Furosemide Stress Test
The FST was designed to estimate AKI progression risk. As pointed out by Chawla et al. [36], the question “When should renal replacement therapy (RRT) be initiated?” was identified as one of the most important AKI-related questions in daily clinical medicine. In an article published in 2013, the authors reported on two cohorts, with the first (n = 23) analyzed in a retrospective manner and the second (n = 54) analyzed prospectively. All participants were critically ill and suffered from early AKI. The subjects received furosemide once (1 or 1.5 mg/kg), and the primary endpoint was the development of AKI of AKIN stage 3 [37]. The cutoff for predicting AKIN stage 3 was a urine output <100 mL/h during the next 2 h after LD administration [36].
In a review article published in 2016, it was emphasized that subjects undergoing the FST must be euvolemic in order to guarantee its safety and validity [38]. Every net volume loss should be replaced. In a more recently published retrospective analysis, Matsuura et al. [39] analyzed the combined prognostic value of a furosemide bolus (at variable doses) and plasma neutrophil gelatinase-associated lipocalin (NGAL). Only subjects with furosemide responsiveness and without continuous LD infusion were included. Patients with AKI of AKIN stage 3 were excluded as well. Only 1 subject with a plasma NGAL level <142 ng/mL progressed to AKIN stage 3. In those individuals with plasma NGAL levels >142 ng/mL, furosemide responsiveness was associated with an AUC of 0.84 for AKI progression. It was concluded that the diagnostic value of the FST could be improved by simultaneous biomarker stratification.
Recently, Lumlertgul et al. [40] prospectively compared early (hours 0–6) with late initiation of RRT in FST-responsive patients, but they failed to show any differences in 28-day mortality, fluid balance at day 7, and persistent RRT dependency at day 28. In a very recent study, Udomkarnjananun et al. [41] evaluated the diagnostic value of the FST in kidney transplant recipients. The test allowed to identify subjects with an increased risk of delayed graft function (87.5% sensitivity, 82.9% specificity, and 82.5% accuracy) (Table 1).

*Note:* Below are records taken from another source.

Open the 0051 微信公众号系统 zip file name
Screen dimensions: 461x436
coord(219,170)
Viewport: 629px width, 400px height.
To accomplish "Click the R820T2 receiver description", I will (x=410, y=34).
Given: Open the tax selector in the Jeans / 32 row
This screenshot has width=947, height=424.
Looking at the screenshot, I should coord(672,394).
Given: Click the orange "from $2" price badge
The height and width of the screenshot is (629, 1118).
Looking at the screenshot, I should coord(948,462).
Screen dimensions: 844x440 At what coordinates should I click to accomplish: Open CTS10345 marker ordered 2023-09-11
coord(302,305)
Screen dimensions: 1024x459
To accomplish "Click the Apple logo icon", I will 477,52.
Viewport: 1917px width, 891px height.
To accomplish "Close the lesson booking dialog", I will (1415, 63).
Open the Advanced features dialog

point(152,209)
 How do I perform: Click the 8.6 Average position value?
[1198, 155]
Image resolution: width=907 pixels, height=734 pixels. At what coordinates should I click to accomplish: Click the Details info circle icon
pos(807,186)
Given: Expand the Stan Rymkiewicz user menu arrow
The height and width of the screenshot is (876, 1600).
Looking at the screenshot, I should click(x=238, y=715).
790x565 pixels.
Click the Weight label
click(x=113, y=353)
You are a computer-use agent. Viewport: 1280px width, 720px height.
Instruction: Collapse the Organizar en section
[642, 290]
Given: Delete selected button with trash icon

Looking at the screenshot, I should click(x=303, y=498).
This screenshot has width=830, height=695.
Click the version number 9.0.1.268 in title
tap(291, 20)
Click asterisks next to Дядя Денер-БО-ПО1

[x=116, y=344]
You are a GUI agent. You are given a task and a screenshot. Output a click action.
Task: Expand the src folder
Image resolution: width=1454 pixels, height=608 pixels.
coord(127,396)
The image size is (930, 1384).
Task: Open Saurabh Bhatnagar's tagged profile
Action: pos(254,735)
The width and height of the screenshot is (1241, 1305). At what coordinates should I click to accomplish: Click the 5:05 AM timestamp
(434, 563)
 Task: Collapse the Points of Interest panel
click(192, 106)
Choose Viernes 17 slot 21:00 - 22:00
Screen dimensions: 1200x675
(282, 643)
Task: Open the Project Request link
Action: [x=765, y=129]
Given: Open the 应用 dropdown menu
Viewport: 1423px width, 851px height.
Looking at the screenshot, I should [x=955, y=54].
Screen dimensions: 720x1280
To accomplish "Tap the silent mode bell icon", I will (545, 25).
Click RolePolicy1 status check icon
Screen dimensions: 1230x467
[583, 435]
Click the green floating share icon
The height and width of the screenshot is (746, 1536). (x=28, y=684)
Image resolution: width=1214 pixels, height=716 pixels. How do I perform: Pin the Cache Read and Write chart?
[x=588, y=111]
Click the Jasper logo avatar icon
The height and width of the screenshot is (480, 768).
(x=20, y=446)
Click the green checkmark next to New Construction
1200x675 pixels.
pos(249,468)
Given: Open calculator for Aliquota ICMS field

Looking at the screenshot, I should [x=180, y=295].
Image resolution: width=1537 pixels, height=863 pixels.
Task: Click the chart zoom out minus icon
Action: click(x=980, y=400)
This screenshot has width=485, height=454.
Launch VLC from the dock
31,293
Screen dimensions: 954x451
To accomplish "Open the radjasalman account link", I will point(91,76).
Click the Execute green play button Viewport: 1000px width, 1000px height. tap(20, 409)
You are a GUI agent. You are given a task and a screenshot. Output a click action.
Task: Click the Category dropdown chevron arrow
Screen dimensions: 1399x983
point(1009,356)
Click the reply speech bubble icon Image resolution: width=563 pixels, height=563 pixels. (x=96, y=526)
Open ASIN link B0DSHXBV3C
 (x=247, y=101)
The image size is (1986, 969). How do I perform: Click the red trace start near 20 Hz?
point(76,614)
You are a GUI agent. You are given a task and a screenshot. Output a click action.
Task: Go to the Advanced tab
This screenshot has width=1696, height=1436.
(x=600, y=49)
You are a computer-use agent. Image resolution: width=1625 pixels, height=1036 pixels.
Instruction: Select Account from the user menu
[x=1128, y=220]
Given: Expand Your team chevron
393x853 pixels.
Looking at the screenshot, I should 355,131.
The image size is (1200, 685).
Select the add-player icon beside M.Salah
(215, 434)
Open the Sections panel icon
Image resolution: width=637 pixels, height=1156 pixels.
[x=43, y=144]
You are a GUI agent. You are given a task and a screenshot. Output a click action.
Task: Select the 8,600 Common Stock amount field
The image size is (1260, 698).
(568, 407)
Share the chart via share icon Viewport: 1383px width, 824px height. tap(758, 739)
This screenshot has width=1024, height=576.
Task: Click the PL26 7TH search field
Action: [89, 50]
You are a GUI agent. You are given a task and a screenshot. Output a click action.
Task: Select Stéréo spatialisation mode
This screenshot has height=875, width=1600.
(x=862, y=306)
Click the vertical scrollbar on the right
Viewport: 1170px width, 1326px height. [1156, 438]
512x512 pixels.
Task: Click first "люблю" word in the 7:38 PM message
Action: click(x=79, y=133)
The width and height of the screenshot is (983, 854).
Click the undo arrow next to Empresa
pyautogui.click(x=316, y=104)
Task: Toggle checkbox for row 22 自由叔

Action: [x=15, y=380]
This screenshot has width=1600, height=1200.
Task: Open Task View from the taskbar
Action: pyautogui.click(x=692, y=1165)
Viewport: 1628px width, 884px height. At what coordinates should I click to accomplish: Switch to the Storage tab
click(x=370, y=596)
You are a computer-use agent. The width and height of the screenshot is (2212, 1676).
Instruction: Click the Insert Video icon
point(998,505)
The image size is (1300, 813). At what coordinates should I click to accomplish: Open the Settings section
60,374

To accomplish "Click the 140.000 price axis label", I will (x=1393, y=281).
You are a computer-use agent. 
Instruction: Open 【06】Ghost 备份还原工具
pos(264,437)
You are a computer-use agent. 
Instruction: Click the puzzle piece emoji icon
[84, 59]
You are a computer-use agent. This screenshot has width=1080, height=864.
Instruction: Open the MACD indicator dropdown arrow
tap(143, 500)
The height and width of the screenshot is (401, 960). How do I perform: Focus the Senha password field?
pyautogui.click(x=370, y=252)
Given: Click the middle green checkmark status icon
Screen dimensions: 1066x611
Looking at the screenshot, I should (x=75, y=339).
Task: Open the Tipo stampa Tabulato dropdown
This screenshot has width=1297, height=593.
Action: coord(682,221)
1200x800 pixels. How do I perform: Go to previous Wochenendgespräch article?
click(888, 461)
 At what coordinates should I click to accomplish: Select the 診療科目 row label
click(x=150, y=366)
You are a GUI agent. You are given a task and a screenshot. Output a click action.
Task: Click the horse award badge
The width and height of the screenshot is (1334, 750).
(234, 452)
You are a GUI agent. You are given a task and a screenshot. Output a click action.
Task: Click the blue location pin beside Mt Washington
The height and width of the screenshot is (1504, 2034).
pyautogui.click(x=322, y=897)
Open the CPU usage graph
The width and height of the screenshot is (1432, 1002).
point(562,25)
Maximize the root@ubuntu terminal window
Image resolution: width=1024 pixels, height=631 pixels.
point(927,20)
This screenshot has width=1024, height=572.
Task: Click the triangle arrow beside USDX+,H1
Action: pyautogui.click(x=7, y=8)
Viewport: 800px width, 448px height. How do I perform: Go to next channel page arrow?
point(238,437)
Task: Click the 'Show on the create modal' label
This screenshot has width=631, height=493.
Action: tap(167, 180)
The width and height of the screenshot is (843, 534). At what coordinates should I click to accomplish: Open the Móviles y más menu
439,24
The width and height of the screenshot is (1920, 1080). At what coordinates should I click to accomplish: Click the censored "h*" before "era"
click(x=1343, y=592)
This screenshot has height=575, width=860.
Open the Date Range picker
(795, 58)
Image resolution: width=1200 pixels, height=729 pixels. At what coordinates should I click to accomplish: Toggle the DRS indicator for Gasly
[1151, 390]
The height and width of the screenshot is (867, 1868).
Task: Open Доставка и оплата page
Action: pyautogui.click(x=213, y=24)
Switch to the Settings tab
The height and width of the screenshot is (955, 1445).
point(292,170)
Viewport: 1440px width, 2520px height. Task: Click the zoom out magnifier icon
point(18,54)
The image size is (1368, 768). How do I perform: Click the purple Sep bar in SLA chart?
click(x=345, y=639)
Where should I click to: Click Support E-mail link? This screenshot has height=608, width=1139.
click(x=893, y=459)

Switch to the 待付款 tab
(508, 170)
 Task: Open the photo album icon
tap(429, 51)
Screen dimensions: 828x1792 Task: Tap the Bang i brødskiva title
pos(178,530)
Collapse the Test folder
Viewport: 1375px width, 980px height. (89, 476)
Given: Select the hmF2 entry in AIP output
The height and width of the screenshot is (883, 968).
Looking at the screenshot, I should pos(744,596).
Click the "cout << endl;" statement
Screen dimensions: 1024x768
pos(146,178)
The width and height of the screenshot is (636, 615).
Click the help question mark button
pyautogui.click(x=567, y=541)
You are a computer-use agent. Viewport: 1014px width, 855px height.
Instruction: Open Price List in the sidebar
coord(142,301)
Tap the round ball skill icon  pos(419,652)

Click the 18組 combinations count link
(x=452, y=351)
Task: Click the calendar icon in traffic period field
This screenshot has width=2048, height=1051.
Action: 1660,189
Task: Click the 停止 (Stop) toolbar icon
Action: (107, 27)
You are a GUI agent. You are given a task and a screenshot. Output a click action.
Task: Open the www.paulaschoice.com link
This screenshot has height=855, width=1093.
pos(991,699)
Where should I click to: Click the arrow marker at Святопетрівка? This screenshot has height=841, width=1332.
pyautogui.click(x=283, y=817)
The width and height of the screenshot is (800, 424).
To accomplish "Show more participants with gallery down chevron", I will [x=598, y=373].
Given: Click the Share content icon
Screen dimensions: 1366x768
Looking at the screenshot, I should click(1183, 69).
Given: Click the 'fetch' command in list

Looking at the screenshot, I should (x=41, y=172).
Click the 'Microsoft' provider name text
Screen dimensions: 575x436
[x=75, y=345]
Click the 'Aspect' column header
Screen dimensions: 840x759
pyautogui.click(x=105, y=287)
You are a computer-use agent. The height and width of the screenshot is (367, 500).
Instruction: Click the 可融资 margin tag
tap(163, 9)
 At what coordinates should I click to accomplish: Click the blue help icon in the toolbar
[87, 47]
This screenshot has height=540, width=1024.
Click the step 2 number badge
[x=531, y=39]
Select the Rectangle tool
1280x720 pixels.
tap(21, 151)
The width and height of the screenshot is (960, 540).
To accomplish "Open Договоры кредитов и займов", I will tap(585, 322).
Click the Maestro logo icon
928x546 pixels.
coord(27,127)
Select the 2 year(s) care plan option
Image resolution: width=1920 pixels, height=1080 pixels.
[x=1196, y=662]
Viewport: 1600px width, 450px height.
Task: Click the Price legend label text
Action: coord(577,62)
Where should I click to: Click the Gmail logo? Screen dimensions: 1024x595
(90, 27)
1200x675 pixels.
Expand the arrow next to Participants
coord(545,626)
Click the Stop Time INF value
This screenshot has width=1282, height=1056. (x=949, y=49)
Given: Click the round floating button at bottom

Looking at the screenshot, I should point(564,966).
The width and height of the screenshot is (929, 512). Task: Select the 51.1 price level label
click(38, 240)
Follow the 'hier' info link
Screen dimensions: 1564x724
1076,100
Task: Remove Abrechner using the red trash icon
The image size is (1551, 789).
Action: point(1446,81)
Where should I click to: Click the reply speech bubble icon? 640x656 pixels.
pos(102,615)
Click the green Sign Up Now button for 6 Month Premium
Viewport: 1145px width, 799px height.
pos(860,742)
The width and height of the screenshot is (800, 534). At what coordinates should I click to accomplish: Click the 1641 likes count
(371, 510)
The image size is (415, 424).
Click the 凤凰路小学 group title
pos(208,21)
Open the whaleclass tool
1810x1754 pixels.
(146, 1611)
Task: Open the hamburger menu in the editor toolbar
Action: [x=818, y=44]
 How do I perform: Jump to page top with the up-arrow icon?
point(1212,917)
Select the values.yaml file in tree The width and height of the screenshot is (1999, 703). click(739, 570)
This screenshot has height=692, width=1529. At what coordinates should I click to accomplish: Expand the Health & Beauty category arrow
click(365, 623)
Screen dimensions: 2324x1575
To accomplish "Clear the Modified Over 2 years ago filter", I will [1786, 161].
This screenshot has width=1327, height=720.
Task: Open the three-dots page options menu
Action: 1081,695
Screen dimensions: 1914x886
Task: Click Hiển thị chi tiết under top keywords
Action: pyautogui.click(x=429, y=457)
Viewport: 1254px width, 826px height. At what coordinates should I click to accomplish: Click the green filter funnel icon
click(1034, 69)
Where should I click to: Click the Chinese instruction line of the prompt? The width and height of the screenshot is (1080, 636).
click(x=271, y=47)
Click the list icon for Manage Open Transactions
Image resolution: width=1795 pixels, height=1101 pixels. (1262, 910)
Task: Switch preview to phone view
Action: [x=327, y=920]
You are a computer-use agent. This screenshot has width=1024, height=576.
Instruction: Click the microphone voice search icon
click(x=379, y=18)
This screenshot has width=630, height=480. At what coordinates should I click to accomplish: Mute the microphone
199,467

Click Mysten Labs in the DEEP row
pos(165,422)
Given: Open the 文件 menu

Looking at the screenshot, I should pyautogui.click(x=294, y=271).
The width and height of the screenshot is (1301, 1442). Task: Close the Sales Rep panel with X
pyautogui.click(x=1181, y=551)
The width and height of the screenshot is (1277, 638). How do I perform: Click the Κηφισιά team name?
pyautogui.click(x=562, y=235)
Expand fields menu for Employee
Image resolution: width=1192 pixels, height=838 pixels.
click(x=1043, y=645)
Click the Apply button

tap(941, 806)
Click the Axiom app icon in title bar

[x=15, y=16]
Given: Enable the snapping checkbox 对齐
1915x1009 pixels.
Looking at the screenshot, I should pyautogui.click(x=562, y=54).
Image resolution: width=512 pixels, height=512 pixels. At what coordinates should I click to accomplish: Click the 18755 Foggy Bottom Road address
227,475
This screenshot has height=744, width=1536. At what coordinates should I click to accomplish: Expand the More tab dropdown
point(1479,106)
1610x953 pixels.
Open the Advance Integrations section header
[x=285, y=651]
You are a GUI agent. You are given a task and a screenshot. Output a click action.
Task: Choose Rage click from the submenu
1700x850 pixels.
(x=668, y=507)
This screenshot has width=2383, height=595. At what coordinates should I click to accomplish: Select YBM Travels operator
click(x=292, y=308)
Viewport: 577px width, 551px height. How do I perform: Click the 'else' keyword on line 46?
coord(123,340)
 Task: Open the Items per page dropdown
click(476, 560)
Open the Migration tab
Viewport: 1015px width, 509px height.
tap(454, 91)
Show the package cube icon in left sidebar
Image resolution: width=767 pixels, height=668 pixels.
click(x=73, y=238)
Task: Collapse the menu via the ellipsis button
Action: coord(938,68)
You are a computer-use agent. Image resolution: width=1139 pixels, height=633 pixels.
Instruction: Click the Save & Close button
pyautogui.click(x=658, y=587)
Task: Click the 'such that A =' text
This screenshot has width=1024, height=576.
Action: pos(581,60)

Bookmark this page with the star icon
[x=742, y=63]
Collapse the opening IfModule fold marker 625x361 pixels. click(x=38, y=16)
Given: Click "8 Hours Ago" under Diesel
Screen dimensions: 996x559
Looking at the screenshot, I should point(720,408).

Taken together, the FST has been shown to be a useful tool for the identification of AKI subjects at a higher risk of disease progression. It needs to be evaluated which therapeutic consequences may result from this, particularly for critically ill patients in the ICU. Figure 1 summarizes the approach to patients intended to undergo the FST, including dosing recommendations. It emphasizes the fact that dosage depends on whether or not a patient has previously been treated with LD.
Furosemide stress test. The dosage of the drugs depends on whether subjects have received LD previously (day 1–7 before testing). Urine output must be quantified until the next two hours after drug administration. A total volume of 200 mL or more (100 mL/h) indicates LD responsiveness [36].
Furosemide stress test. The dosage of the drugs depends on whether subjects have received LD previously (day 1–7 before testing). Urine output must be quantified until the next two hours after drug administration. A total volume of 200 mL or more (100 mL/h) indicates LD responsiveness [36].
Conclusions and Recommendations
Regarding the currently available data from clinical trials, three conclusions may be drawn:
LD are not beneficial for AKI treatment if kidney-related endpoints are considered
In certain situations, AKI prevention by LD can be associated with favorable outcomes as long as euvolemia is maintained
LD can help to identify AKI subjects at a higher risk of AKI progression, but the exact clinical consequences need to be determined
Disclosure Statement
The authors declare no conflicts of interest.